What to work on: In the text on prototypes for living cognition, which system focuses on adaptive learning?

Prototypes: Adaptive Systems for Living Cognition

These prototypes are built to explore a central idea from my cognitive research: intelligence is not simply about optimizing solutions — it is about maintaining coherence in changing environments.

Across learning, creativity, therapy, and collective interaction, each system treats cognition as an ongoing process that unfolds through time. Rather than producing fixed outputs, they operate online, adapt to drift, and regulate their behavior as conditions evolve.

Some focus on adaptive learning (Emergence Machine), others on human–AI creative interaction (Aether, AI Drawing Partner, PSE), while others make the dynamics of creative regulation measurable (Quantified Art Therapy Interface) or explore how structure emerges through distributed participation (Multi-Agent Drawing Environment).

Together, these systems function as both practical tools and research platforms — translating theories of enactive perception and regulation into working computational environments that learn and adapt more like humans: continuously, context-sensitively, and through interaction.

The data:
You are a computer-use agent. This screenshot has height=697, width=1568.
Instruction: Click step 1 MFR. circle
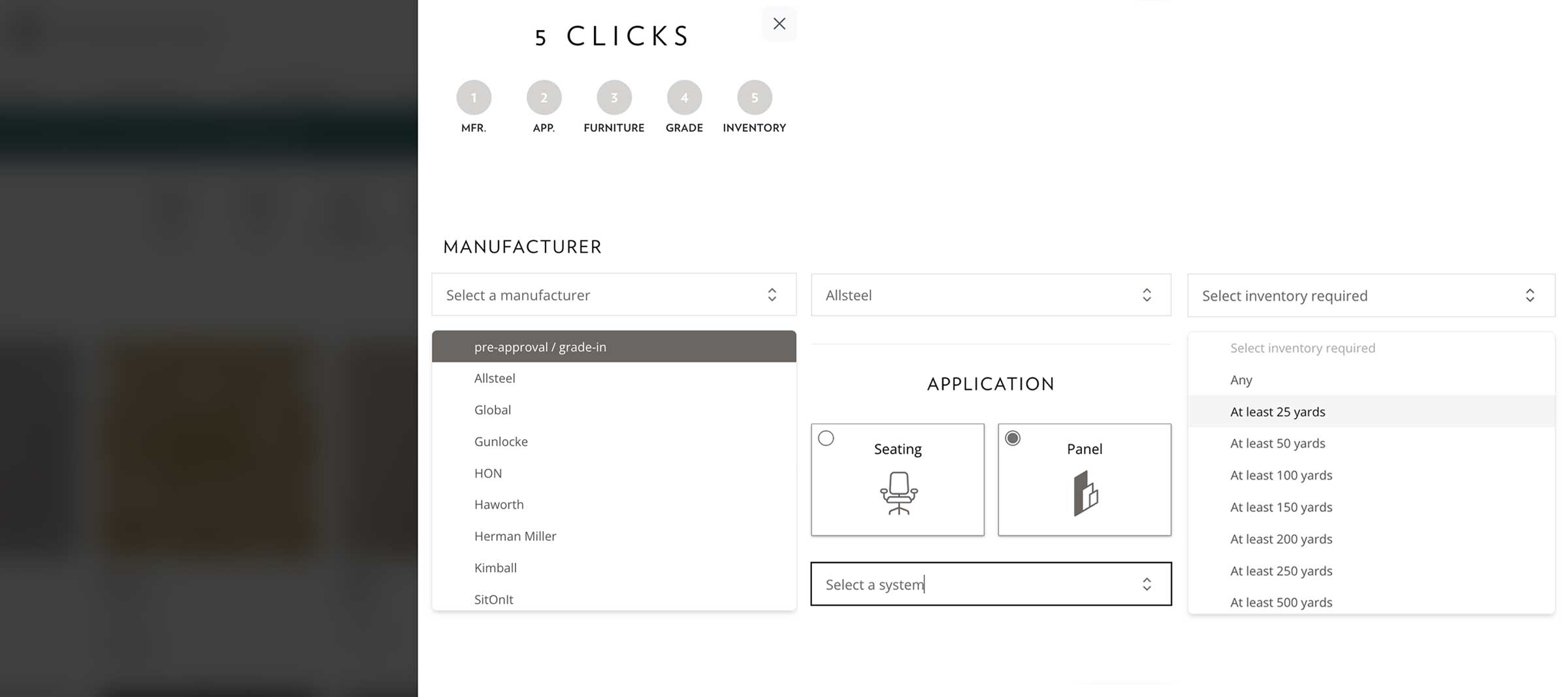474,98
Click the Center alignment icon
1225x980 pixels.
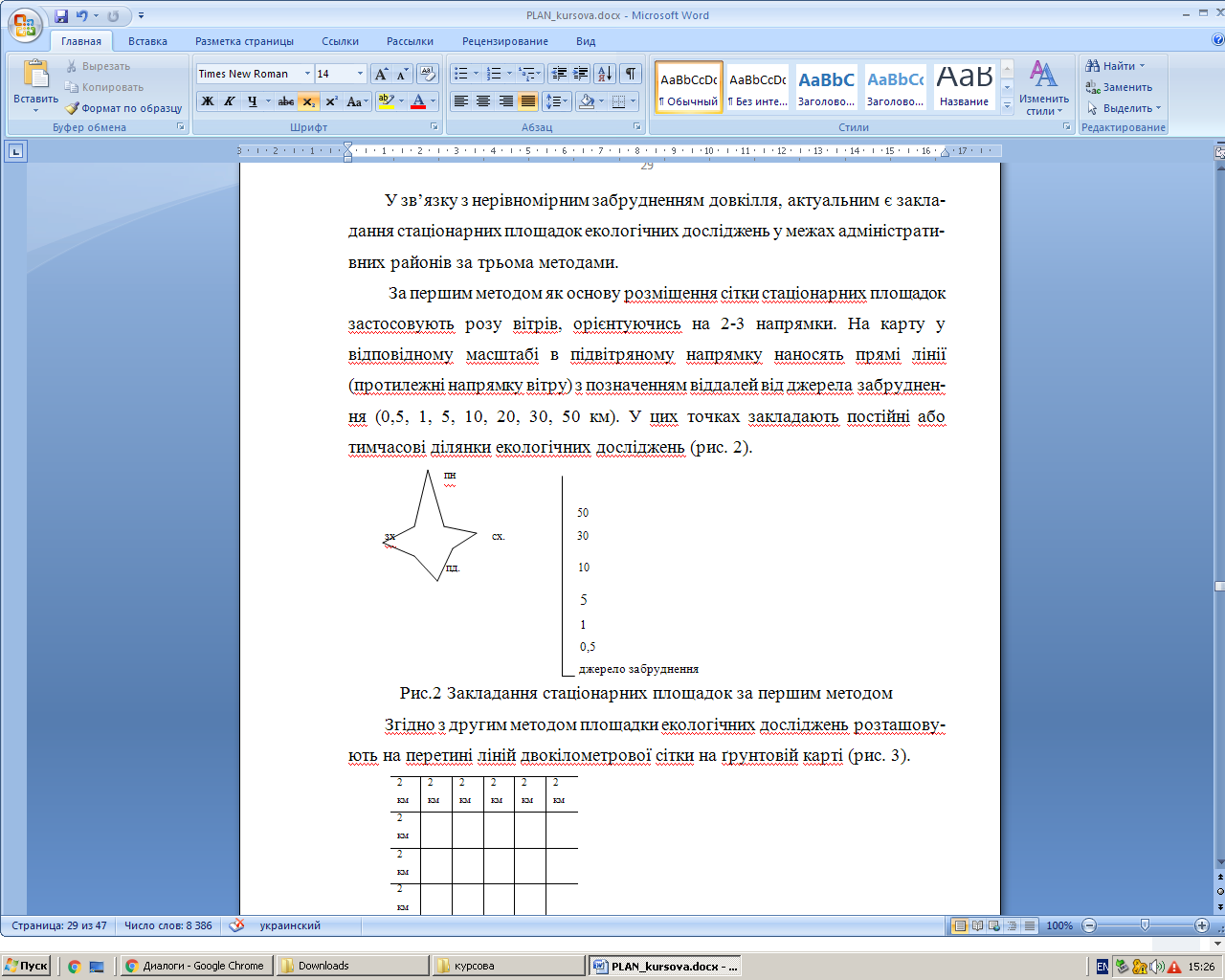point(483,101)
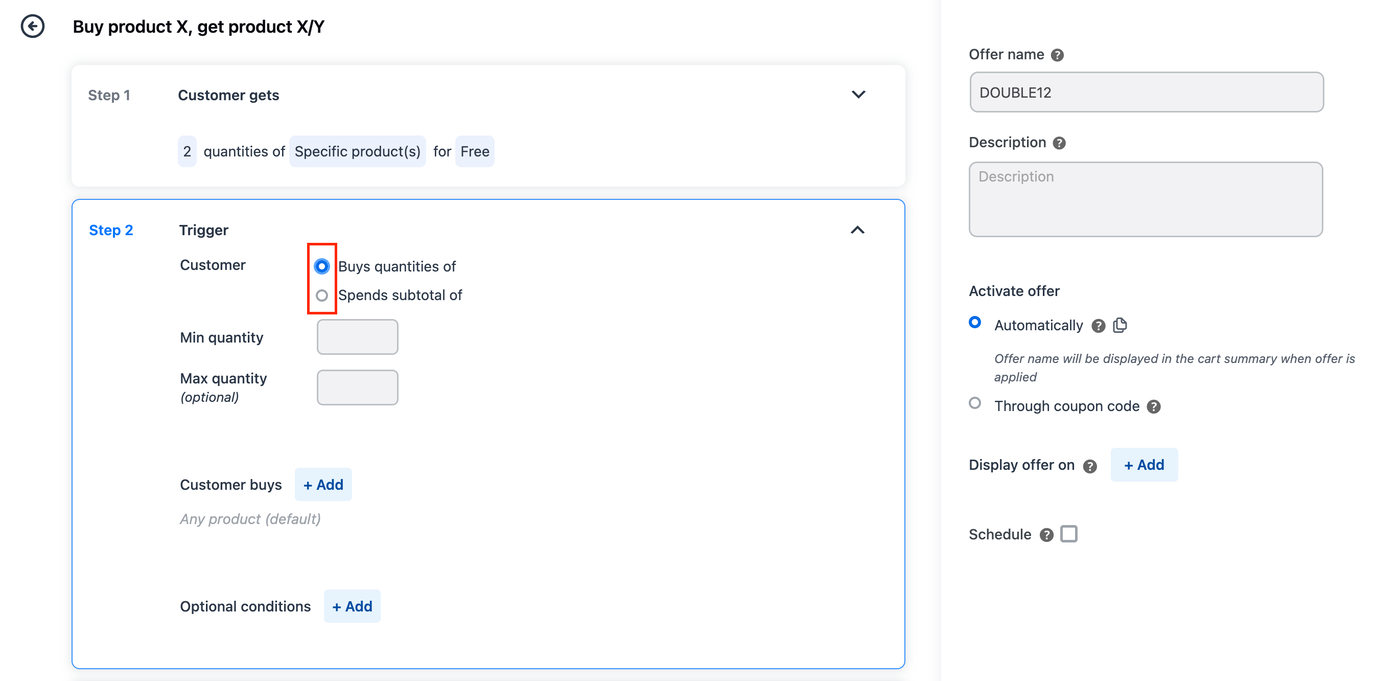
Task: Add an optional condition
Action: (x=352, y=607)
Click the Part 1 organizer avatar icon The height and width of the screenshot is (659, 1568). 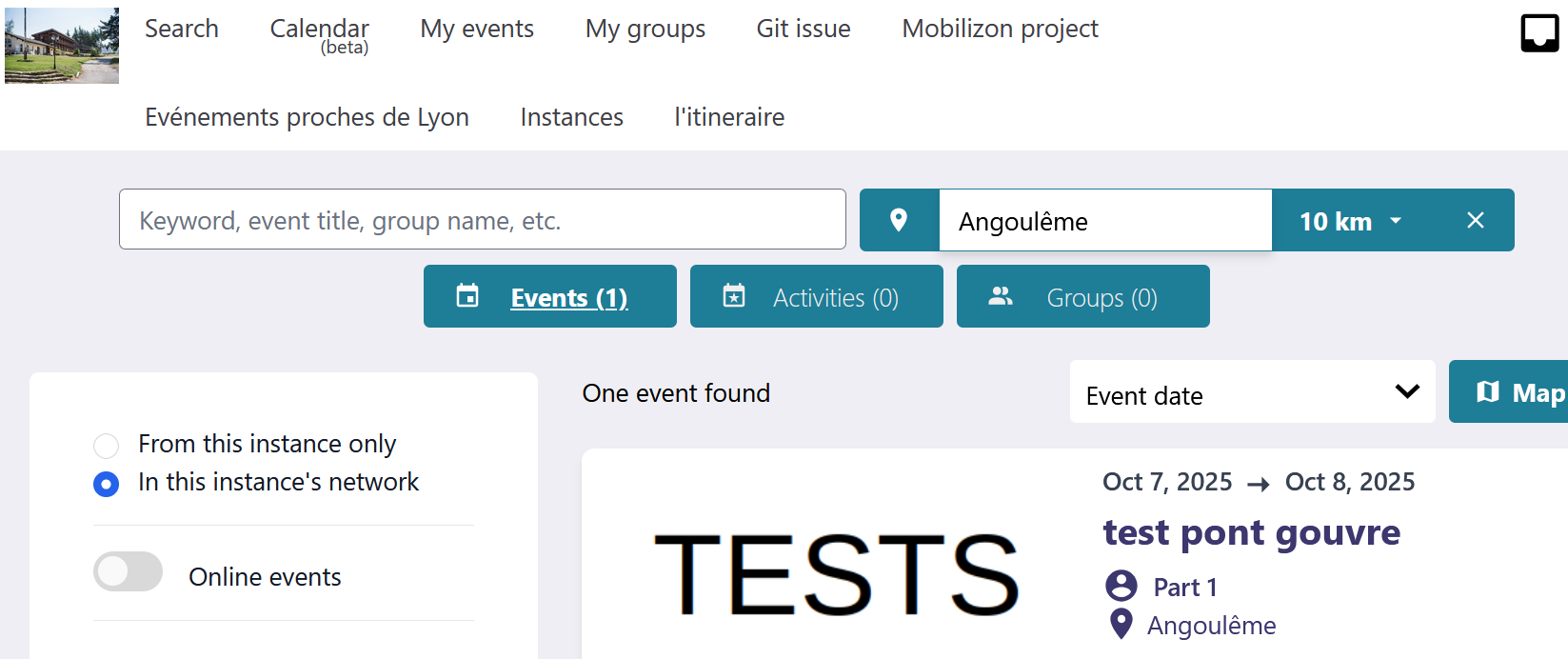pyautogui.click(x=1121, y=586)
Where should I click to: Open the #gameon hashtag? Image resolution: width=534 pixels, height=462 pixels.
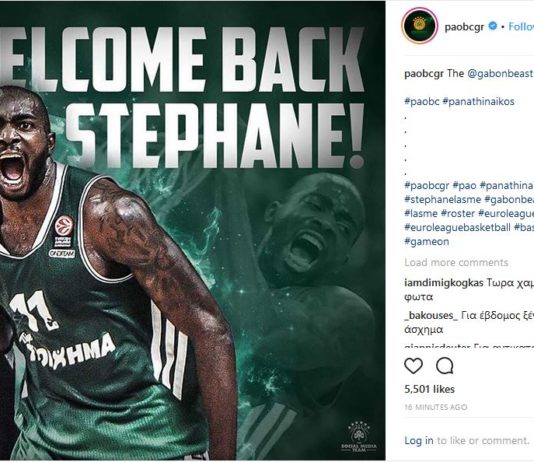(x=427, y=242)
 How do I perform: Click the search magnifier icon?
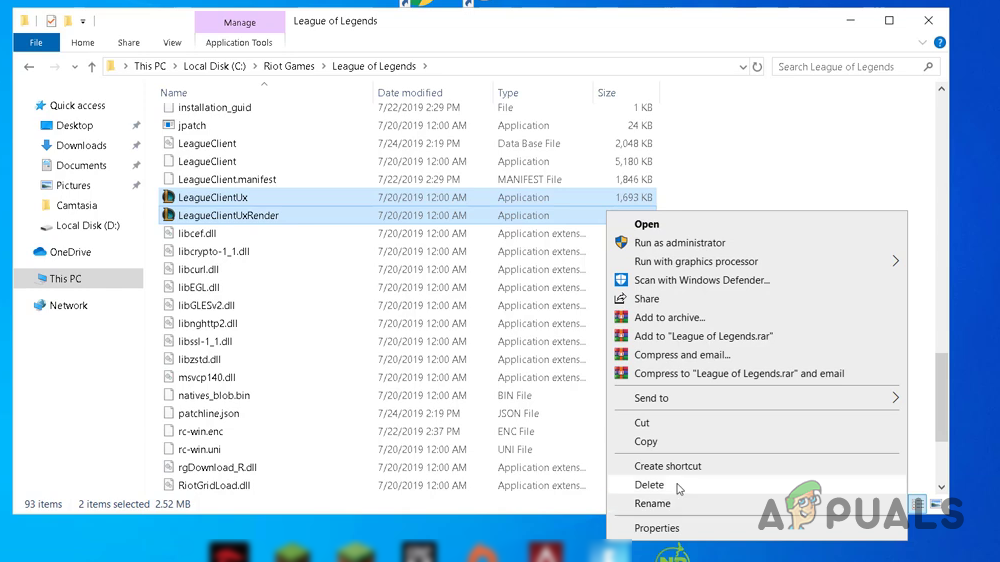[x=929, y=67]
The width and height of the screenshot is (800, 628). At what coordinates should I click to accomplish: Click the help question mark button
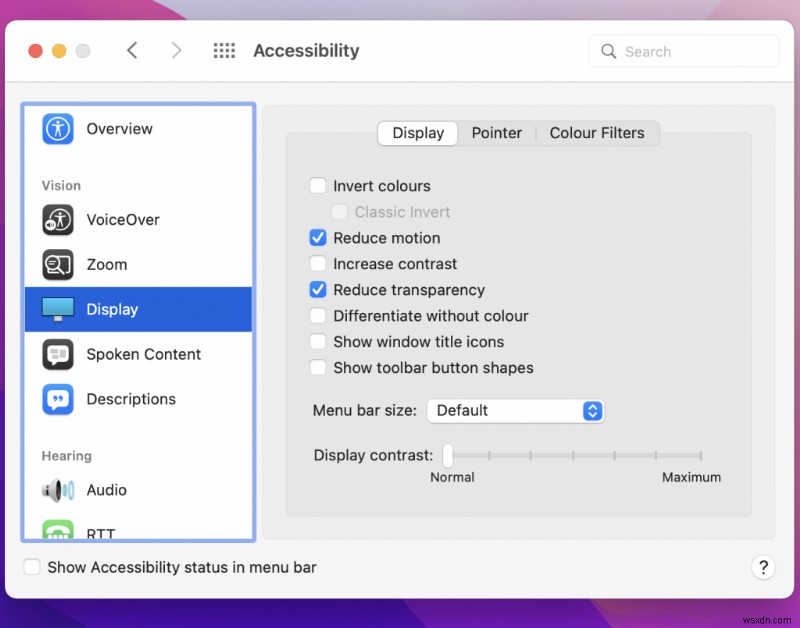(763, 567)
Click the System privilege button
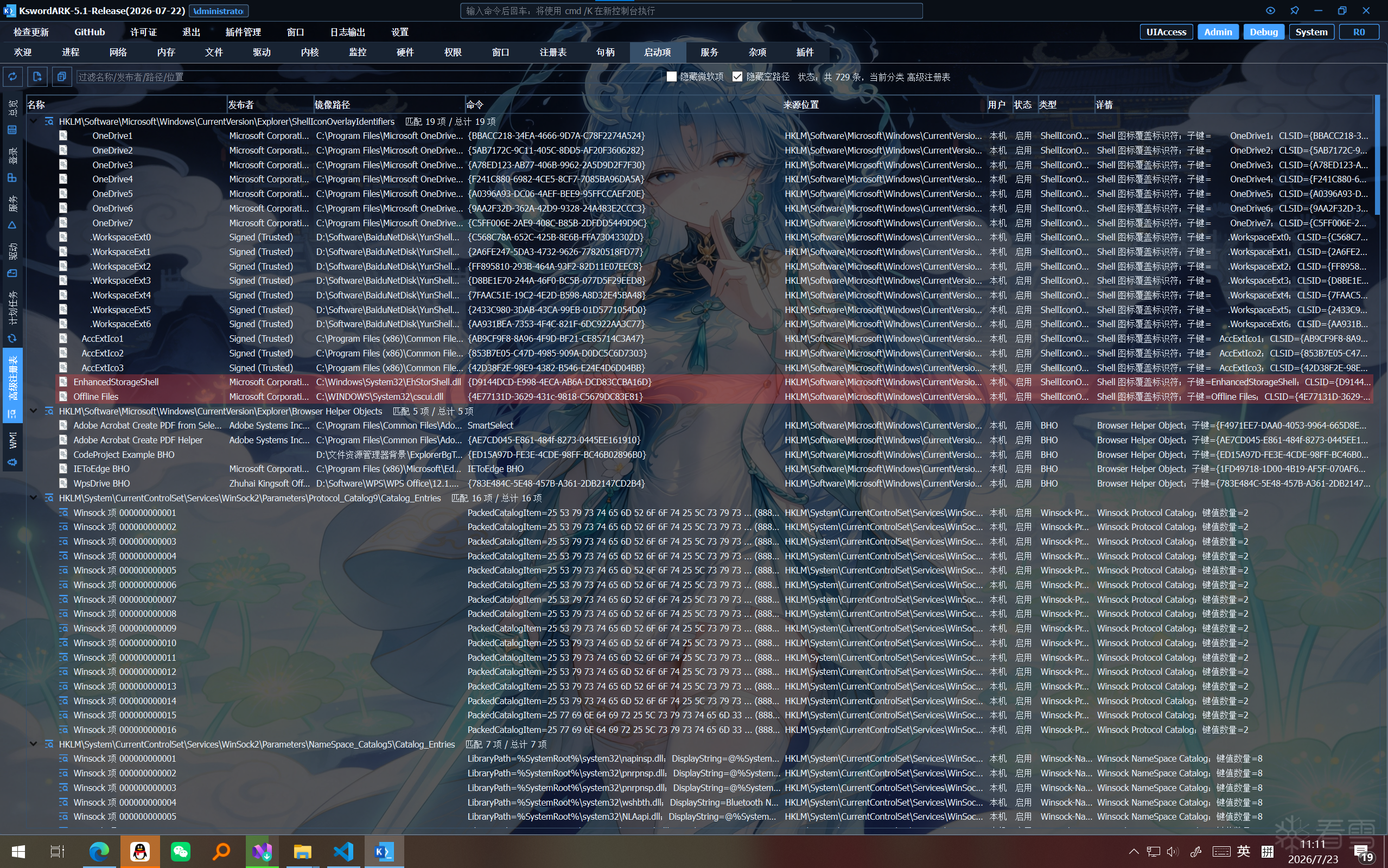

Written answer: Emergence Machine